Кабинет у Дардыкина низкопотолочный. Столы, письменный и для заседаний, крыты малиновым сукном, со стены против окон из позолоченных рам смотрят Горький, Дзержинский и Макаренко, изображенные самодеятельным художником, что угадывалось по свинцовым теням, обведенным коричневым марсом.
В школьные годы Наталья посещала художественную школу, ее портреты и городские пейзажи получали на ученических выставках премии. Руководитель студии н а ц е л и в а л ее на Строгановку, но к десятому классу она решила, что в гении ей не выбиться — удел мужчин, и поступила в медицинский институт. Теперь, сидя за столом заседаний перед пугающе красивым Дардыкиным, она пожалела, что не поступила в Строгановку.
— Валентин Георгиевич, избавлю-ка я вас от убогого малярства. Обеспечьте меня маслом и проекционным фонарем. По этим самым холстам я напишу терпимые портреты. А после вы должны избавить колонию от бесхарактерного врача.
— Не должен. Обязан! На рессорном всегда план с перевыполнением, теперь — еле вытягиваем.

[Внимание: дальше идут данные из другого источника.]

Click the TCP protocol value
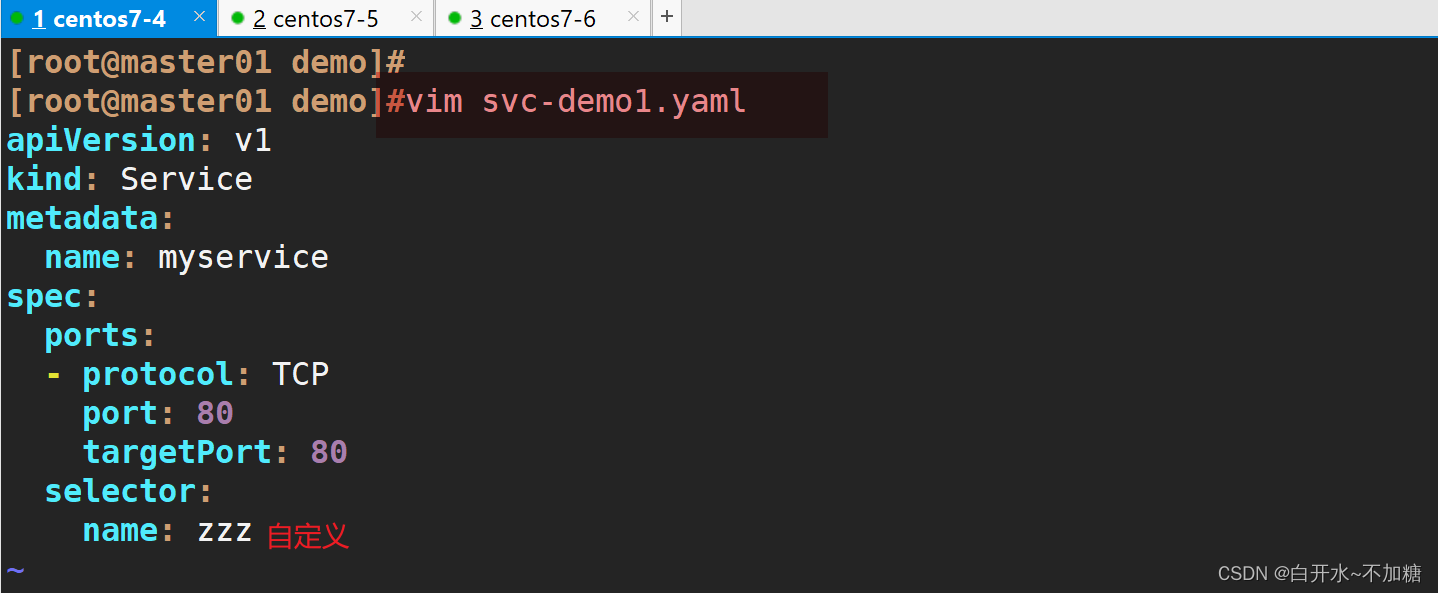pyautogui.click(x=300, y=374)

— Недаром я волновалась. Выставляйте меня взашей.
— И выставим.
— Вдобавок потребуйте лишить диплома.
— Самобичевание, доктор, отрадный признак. Мы вас понимаем: незащищенность вашу, доброту. Притирка к новой среде, довольно скрытной, всем дается сложно. Сам прошел через это. Летал, два года фронта, сбивал и меня сбивали, и то долго приноравливался.
— Вы были летчиком?!
— Истребителем. Пригласили после двадцатого съезда. Предложили послужить Родине на другом поприще. Согласился. На то партия и формирует нас, коммунистов, в духе самоотверженности.
— Сразу сюда?
— Было бы рановато. Пообкатался в замполитах тюрьмы. Труд я любил с детства. У нас в семье все были труженики: дед, мать с отцом, сестры. Но я не подозревал, что он изумительно воспитывает, переформировывает! Доставляют нам преступника. У него какая-нибудь семилетка, без специальности. От нас уходит со средним образованием, со специальностью. В авиации у меня сложилось довольно четкое представление о психологии полета. Понять бы психологию труда в среде заключенных и психологию преступника с такой полнотой — вот бы достижение! Я говорил о труде: изумительно воспитывает. Но труд не универсальное мерило поведения человека. Экономические мерила не застят для меня мерил этических. Не берусь определить, какое из них действенней для перестройки натуры, мировосприятия, привычек. Взять такой вариант: к вам на прием пришел отпетый выжига. Цель — пробиться в городскую больницу. Он прикидывается, будто бы его изнурила тошнота. Осмотр — и вы обнаруживаете: увеличенная печень, белки глаз желтоваты. Вы обеспокоились: болезнь Боткина. Отправляете в горбольницу. Он на четырнадцатом небе: провел с помощью элементарной мастырки свежеиспеченную докторшу и теперь среди людей свободы. Среди заключенных было невмоготу, хоть беги. Исследуют его в больнице, ничего не находят, возвращают. Предстает он перед вашими святыми очами и понимает — о подвохе вы догадываетесь, но, благодаря своей мудрой интуиции, направили в больницу. Прозрение? Оно!